RECORDED DATA:
Content starts
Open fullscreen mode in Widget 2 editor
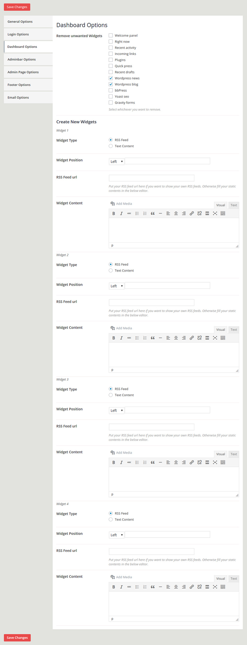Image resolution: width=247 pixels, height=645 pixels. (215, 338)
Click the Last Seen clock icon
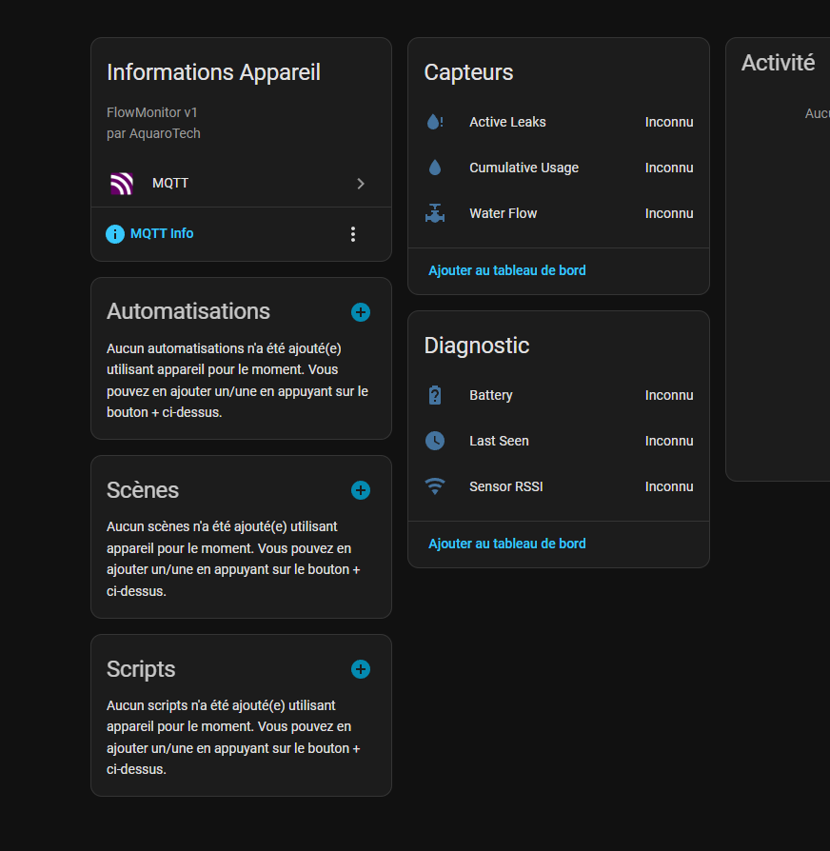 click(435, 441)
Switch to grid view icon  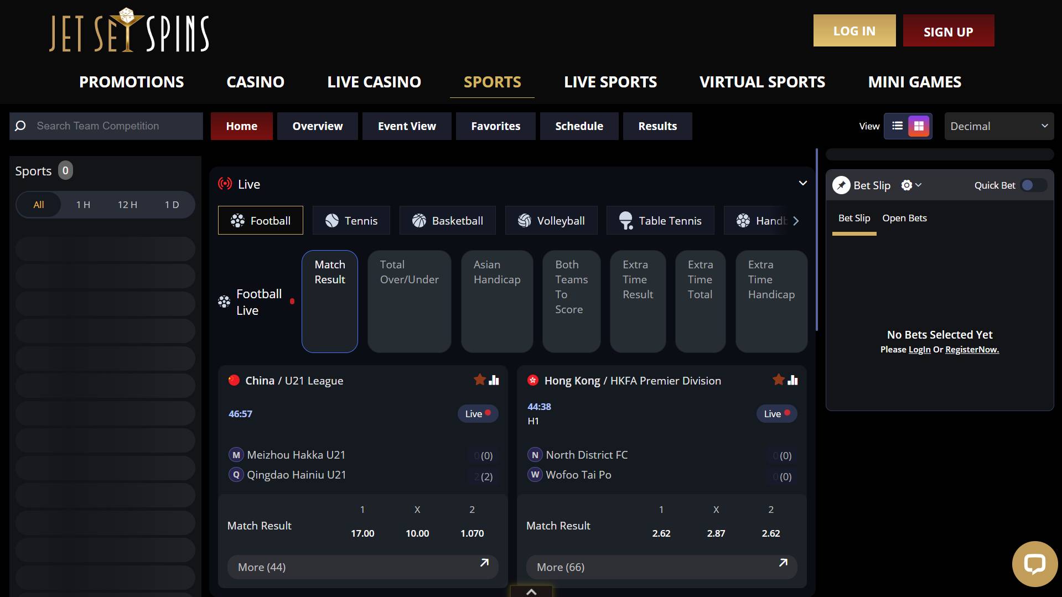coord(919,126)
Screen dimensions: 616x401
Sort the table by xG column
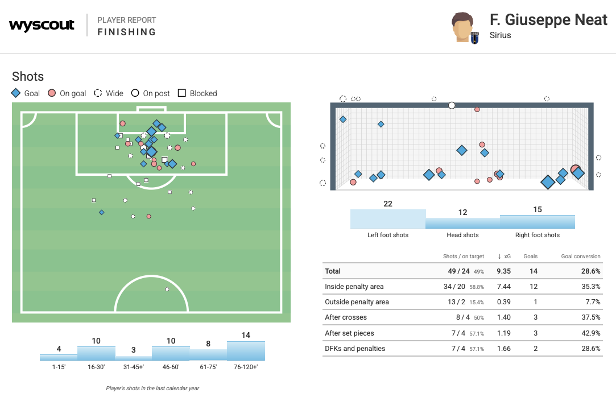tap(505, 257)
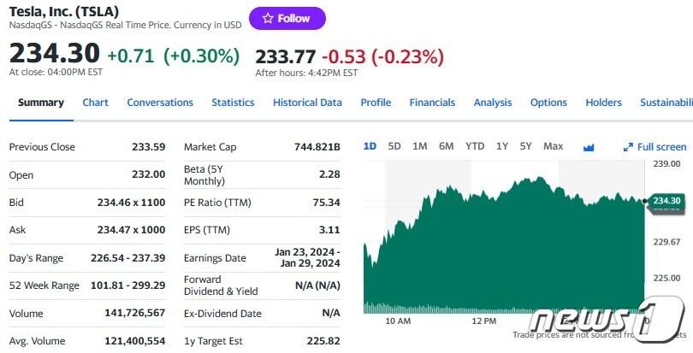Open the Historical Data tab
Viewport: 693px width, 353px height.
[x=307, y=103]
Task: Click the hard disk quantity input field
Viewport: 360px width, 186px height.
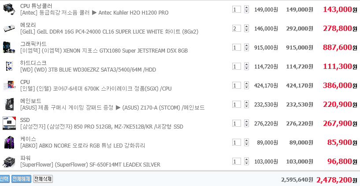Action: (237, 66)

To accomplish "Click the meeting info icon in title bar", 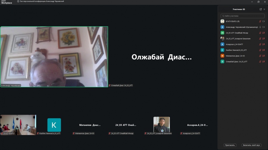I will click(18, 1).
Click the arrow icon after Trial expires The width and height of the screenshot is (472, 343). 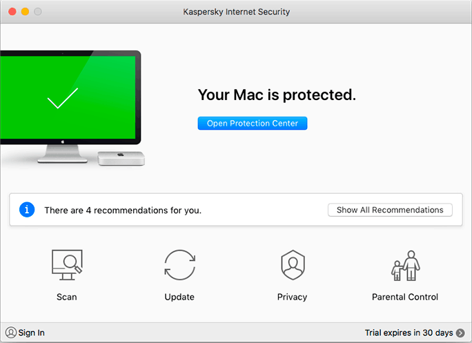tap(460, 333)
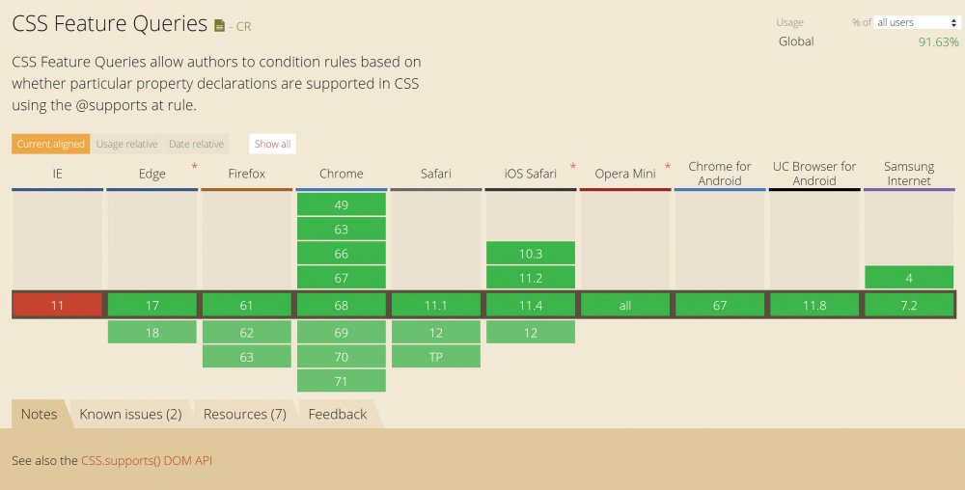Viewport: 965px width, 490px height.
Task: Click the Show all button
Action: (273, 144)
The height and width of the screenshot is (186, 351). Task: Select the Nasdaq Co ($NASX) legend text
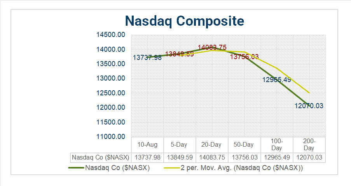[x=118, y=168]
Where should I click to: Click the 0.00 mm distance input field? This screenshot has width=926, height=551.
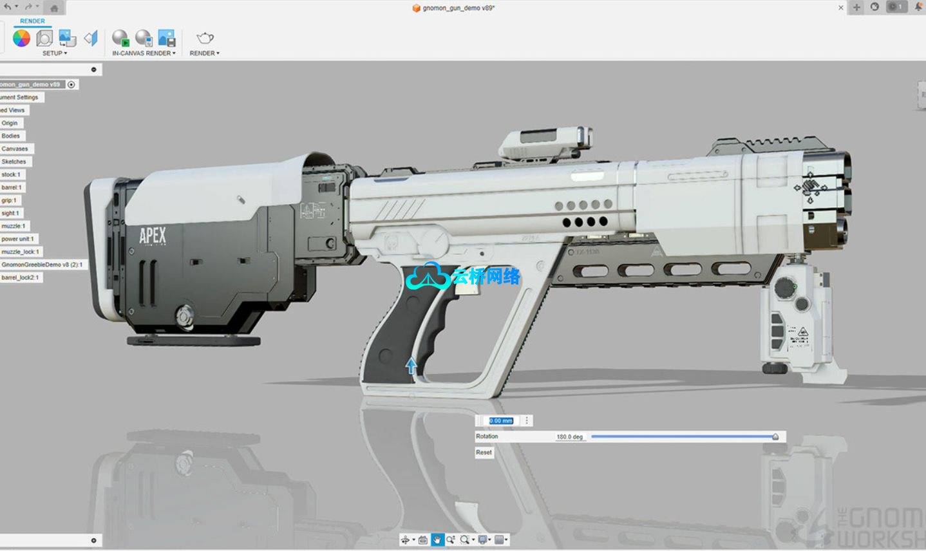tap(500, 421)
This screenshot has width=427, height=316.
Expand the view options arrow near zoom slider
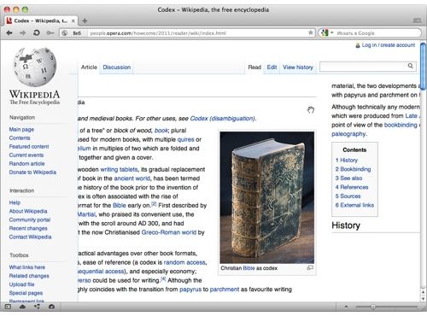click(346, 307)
Content ends
Content starts
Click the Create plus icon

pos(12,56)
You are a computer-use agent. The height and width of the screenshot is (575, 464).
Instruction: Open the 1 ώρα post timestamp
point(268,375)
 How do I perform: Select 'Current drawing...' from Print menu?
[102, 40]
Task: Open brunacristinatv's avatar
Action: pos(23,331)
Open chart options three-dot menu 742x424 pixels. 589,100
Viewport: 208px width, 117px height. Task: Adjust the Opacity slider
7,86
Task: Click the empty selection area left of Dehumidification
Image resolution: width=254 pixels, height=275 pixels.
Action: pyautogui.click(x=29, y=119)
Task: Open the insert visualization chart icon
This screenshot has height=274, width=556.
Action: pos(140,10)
Content ends
Content starts
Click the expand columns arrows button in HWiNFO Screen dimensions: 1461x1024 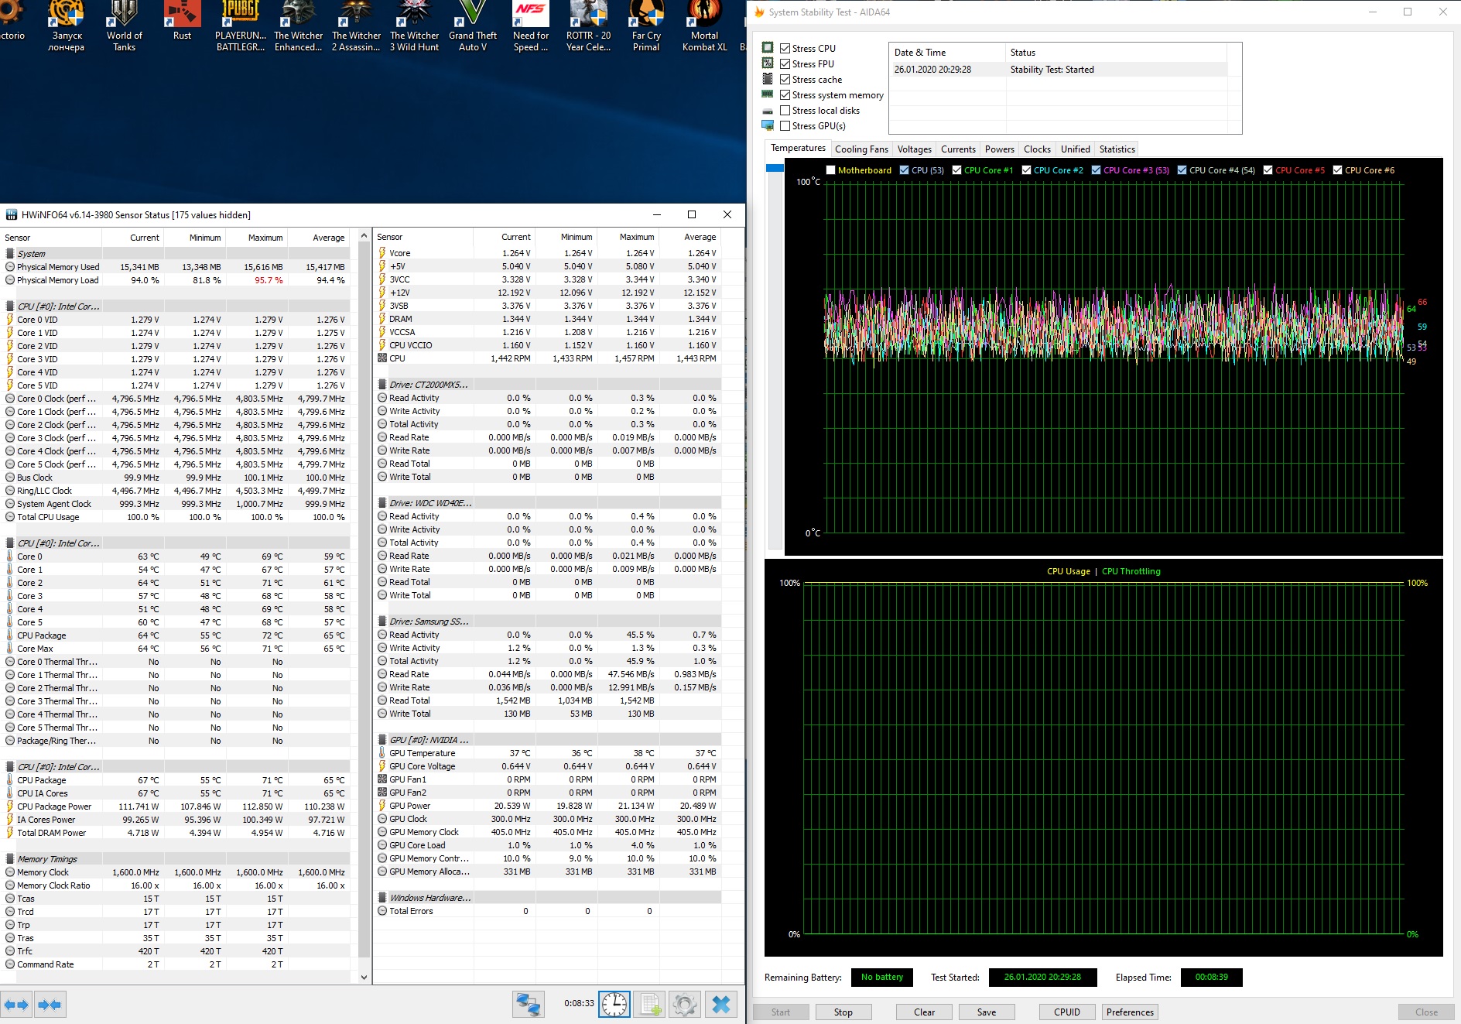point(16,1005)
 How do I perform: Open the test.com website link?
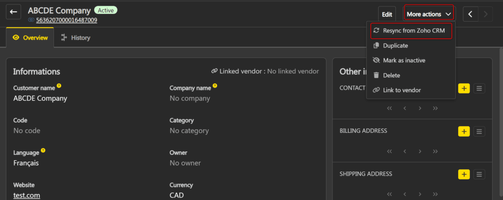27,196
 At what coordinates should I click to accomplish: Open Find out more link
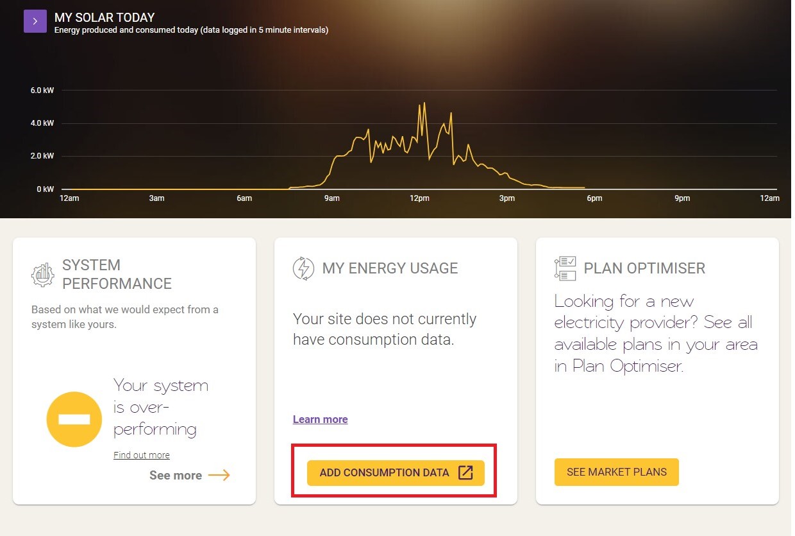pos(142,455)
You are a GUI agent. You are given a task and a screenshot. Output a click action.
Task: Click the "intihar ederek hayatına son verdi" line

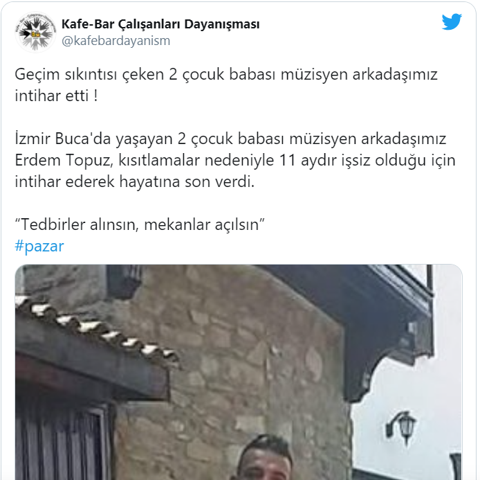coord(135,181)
Content ends
YOUR INSTRUCTIONS: In the listing, find every line with the word "chart" and state how many there are, nothing more.

EXERCISE RESPONSE: 2